Kadiman menambahkan, sebenarnya sisa bangunan permukiman Betal Lawas masih banyak dan terlihat. Namun saat ini sudah tertutup sedimentasi. Biasanya setinggi sumur bodongan (setinggi perut). Namun sekarang hanya setinggi lutut.
Baca selengkapnya di halaman berikutnya....
Menurutnya, dimungkinkan bangunan yang saat ini masih muncul bisa hilang beberapa tahun ke depan. Hal itu disebabkan karena sedimentasi waduk.
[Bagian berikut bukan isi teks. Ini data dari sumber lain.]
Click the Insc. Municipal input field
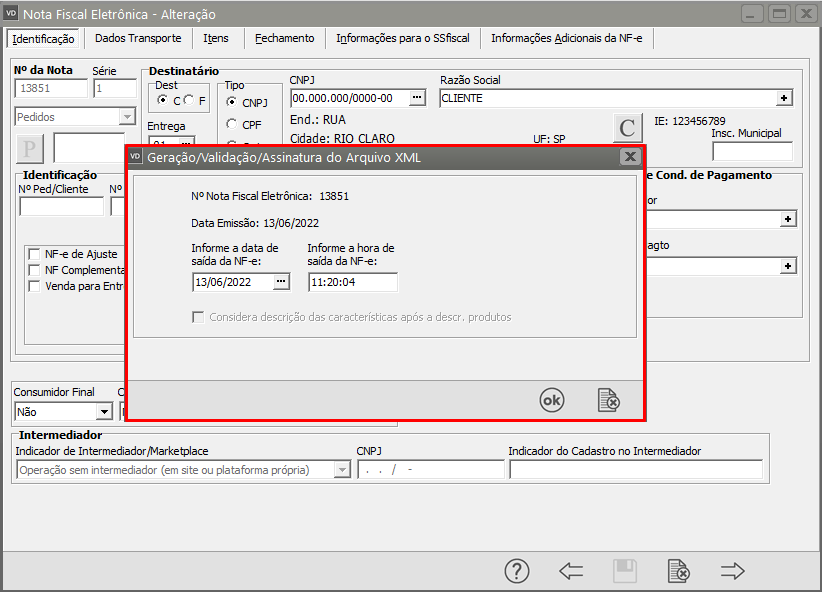This screenshot has width=822, height=592. pos(752,151)
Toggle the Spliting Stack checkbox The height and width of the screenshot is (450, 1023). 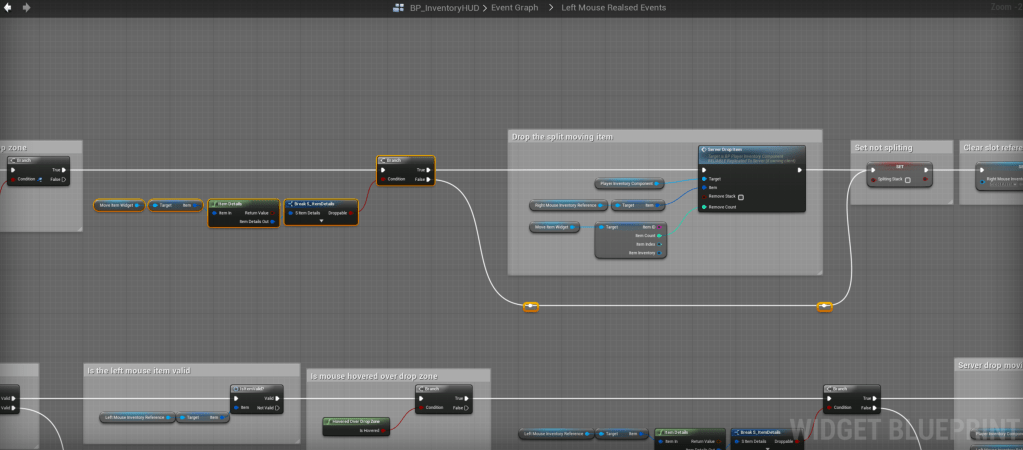pyautogui.click(x=907, y=180)
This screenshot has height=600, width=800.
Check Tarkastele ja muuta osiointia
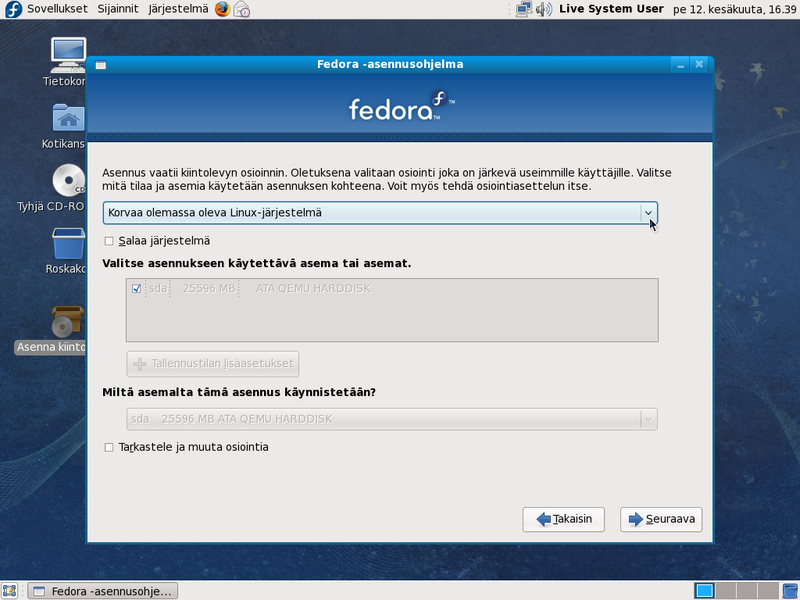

"Harapannya kalau saat seperti ini (terlihat) jadi wisata (waduk kering). Sejauh ini ada beberapa keluarga yang hampir setiap tahun ke sini. Mungkin ya mengenang mencari tempat tinggalnya dulu," kata Kadiman.
Kemunculan Makam Kuno
Sebelum munculnya jejak permukiman, hamparan makam kuno lebih dulu terlihat saat air di Waduk Gajah Mungkur menyusut. Kompleks makam yang terlihat di tengah waduk itu masuk dalam wilayah Kelurahan Wuryantoro, Kecamatan Wuryantoro. Kompleks itu berjarak sekitar 200 meter dari jalan perkampungan.
Jika air waduk surut seperti saat ini, ada jalan setapak yang bisa dilewati sepeda motor hingga ke dekat kompleks makam. detikJateng pun menengok ke kompleks area makam tersebut.
Di kompleks makam itu, ada batu kijing yang berserakan. Ada juga yang masih utuh, beberapa di antaranya juga ada yang rusak karena terkikis air. Hampir semua kijing di sana berwarna putih dan menyerupai batu.
Sebagian kijing tertulis nama jenazah dan tahun meninggal. Namun rata-rata tulisan itu sudah sulit terbaca. Salah satu kijing yang masih bisa terbaca bertulis 'Kasumawi Jumat Kliwon 16.7.71'.